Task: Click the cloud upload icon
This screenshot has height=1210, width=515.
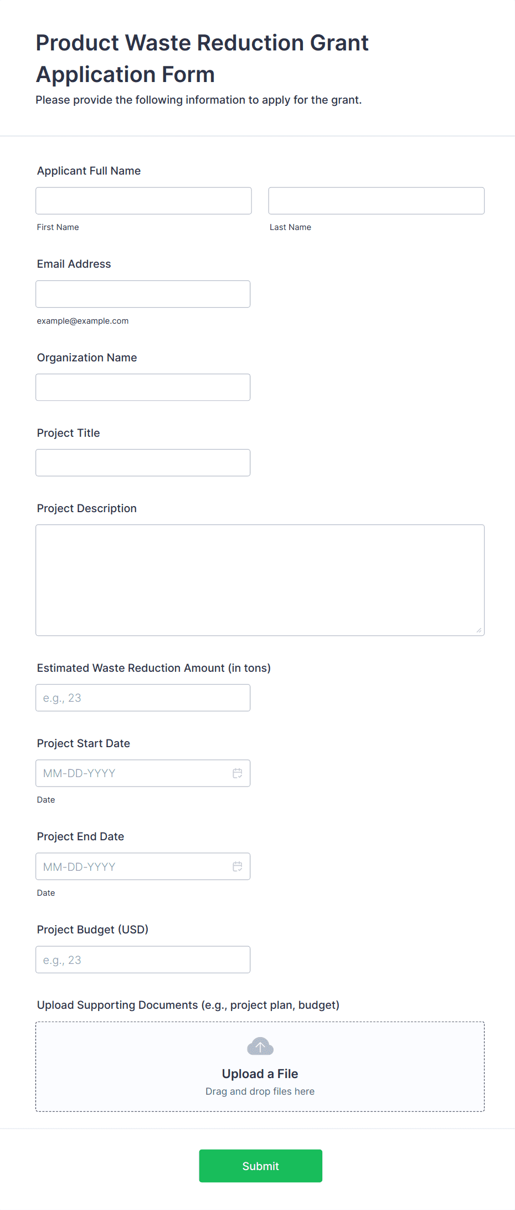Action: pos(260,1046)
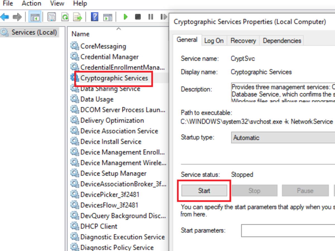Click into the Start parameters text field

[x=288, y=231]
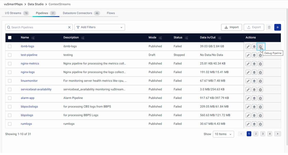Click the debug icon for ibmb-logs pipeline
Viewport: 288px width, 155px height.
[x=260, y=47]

════

What you should do.
Please reproduce the entries above word for word, leaving out the pictures.

Output below.
Task: Click the cloud upload icon
This screenshot has height=1210, width=515.
Action: pos(260,1046)
Click into the Start parameters text field

[x=288, y=231]
Click the debug icon for ibmb-logs pipeline
Viewport: 288px width, 155px height.
[x=260, y=47]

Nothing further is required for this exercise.